*Assignment*. Within the material that follows, how many lines include the string "agent"? Answer with the number and nothing more.
*** Data under study ***
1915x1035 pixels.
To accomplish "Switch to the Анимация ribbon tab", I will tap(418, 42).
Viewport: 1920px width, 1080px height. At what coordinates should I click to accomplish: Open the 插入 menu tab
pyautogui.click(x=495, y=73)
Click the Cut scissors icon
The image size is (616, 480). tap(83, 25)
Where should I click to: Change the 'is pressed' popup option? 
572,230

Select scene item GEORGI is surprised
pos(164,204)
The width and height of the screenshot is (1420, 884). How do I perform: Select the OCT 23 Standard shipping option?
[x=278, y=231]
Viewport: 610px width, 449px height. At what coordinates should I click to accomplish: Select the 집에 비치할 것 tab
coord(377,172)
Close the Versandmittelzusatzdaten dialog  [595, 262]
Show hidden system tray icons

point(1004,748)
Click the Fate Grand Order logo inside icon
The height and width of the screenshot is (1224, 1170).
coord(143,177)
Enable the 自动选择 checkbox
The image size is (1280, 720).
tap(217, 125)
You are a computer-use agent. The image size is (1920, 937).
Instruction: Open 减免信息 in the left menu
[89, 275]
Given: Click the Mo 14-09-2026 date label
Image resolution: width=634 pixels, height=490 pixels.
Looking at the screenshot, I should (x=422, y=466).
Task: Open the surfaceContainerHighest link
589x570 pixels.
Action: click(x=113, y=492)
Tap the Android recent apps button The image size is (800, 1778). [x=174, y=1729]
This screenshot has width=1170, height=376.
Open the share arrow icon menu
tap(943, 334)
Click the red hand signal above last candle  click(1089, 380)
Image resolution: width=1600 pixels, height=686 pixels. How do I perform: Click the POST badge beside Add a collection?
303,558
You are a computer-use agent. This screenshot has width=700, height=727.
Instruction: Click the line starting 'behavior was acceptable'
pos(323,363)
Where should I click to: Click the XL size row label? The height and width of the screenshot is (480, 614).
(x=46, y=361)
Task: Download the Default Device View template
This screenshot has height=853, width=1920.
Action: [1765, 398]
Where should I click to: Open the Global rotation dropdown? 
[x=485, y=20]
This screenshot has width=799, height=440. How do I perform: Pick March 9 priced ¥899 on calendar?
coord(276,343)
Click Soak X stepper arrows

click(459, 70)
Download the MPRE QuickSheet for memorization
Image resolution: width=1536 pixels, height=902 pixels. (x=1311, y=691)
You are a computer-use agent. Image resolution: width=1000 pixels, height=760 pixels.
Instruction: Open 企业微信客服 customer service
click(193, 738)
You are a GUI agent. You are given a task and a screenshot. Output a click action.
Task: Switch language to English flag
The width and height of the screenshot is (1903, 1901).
*** End of Data under study ***
*Solved exercise*. 4